Auf dem iPhone läuft Opera Mini native, weil es keine Java-Virtual-Machine besitzt.
Kann genauso gut so heissen:
"Auf dem iPhone läuft Opera Mini nativ, weil es keine virtuelle-Java-Maschine besitzt."
Ok, das mit dem nativ ist nachvollziehbar, aber Java-Virtual-Machine ist ein Eigenbegriff.
Wenn es ein Eigenbegriff ist, müßte man erstmal klären, ob es männlich, weiblich oder sächlich ist. Danach richtet sich dann, ob es "keinE" oder "kein" Java-Virtual-Machine heißt.
Ist wohl der Tatsache geschuldet, dass diese Meldungen oft aus dem englischen übersetzt werden.
Wenn dann wohl eher:
"Auf dem iPhone läuft Opera Mini nativ, weil es keine virtuelle Java-Maschine besitzt."
Da eine genaue Bestimmung des Geschlechts eines englischen Wortes oftmals sehr ungenau ist, ist es in vielen Fällen legitim, die deutsche Präposition zu wählen. In diesem Fall ist alles drei erlaub, machine kann sowohl die Machine, das Gerät als auch der Apparat sein. Da machine aber in diesem Fall mit Maschine übersetzt wird, ist die und somt keinE legitim.

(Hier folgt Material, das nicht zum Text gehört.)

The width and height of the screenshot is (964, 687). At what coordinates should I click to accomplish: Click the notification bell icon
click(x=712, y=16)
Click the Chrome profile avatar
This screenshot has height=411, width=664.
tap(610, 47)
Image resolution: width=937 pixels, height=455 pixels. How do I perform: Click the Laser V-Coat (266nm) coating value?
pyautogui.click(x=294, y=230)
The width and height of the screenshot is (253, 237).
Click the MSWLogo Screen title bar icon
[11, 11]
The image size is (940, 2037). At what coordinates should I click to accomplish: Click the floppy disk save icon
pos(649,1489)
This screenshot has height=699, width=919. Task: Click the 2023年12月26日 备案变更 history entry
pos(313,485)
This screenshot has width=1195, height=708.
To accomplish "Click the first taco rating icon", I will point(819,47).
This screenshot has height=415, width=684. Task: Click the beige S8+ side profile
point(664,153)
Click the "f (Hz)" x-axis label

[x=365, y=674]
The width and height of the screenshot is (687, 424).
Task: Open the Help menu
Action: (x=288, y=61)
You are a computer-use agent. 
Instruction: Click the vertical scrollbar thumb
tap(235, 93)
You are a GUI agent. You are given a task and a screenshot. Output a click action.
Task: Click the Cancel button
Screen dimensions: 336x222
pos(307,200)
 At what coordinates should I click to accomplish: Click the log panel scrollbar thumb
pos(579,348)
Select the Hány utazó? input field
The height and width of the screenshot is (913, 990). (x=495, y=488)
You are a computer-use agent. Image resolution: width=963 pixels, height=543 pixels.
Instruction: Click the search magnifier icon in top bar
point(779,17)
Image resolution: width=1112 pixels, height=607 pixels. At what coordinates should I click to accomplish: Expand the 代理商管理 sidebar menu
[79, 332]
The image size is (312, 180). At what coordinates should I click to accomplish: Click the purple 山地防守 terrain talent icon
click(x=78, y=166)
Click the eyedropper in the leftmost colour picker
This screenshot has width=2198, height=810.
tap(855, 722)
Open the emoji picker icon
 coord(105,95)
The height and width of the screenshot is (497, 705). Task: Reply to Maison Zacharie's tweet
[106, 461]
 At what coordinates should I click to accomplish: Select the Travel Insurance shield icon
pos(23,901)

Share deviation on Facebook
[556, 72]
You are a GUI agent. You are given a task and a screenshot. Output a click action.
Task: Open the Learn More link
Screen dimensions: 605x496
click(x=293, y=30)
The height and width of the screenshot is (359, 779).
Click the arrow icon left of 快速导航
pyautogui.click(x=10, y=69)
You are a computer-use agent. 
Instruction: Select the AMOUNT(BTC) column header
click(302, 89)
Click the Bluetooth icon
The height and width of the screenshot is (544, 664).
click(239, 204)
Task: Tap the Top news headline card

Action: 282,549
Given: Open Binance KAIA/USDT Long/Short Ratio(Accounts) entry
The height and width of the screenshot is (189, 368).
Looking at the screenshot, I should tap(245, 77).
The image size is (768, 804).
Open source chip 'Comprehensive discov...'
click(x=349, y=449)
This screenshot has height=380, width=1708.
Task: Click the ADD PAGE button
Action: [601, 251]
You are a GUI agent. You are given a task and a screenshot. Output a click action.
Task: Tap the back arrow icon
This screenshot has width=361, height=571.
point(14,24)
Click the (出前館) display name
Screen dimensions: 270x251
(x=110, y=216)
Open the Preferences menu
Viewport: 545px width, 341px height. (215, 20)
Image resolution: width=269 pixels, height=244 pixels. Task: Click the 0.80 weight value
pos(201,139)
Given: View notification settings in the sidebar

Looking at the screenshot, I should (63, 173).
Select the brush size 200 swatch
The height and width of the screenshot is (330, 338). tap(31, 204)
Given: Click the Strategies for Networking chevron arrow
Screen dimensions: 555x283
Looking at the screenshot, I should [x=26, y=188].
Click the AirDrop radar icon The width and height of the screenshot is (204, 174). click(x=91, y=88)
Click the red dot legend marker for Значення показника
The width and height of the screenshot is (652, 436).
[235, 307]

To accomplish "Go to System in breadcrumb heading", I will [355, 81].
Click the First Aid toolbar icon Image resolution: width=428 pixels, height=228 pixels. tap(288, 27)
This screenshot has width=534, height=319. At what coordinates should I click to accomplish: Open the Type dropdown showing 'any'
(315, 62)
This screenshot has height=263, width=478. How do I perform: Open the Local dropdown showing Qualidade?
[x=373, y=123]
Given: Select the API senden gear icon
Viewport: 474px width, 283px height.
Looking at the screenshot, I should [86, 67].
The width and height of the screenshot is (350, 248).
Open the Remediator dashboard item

Und Java Virtual Machine ist ein Eigenbegriff, der von Sun geprägt wurde für einen Teil des Javasystems.
Nee. Nur Java ist ein geschützter Eigenname. Virtuelle Maschine (or virtual machine, sächlich) ist die Informatikbezeichung für einen sog. Emulator, das ist ein Zwischensprach-Interpretierer. Dieser wurde zum erstenmal 1968 von Urs Amman und Niklaus Wirth für die Pascal-P-Code-Maschine entwickelt. Warum Maschine? Es erzeugt den Eindruck, als ob ein Rechner die höhere Programmiersprache versteht, und es läuft gleich ab, ohne vorher zu kompilieren, zu binden usw. Jedoch verbirgt sich eben doch ein Zwischensprachkompilierer "Java" dahinter, der Java sofort in den JVM-Bytecode übersetzt. Für diesen gibt es auf den meisten Maschinen eine VM. Insofern hat Golem recht, Java Virtual Machine heißt virtuelle Java-Maschine.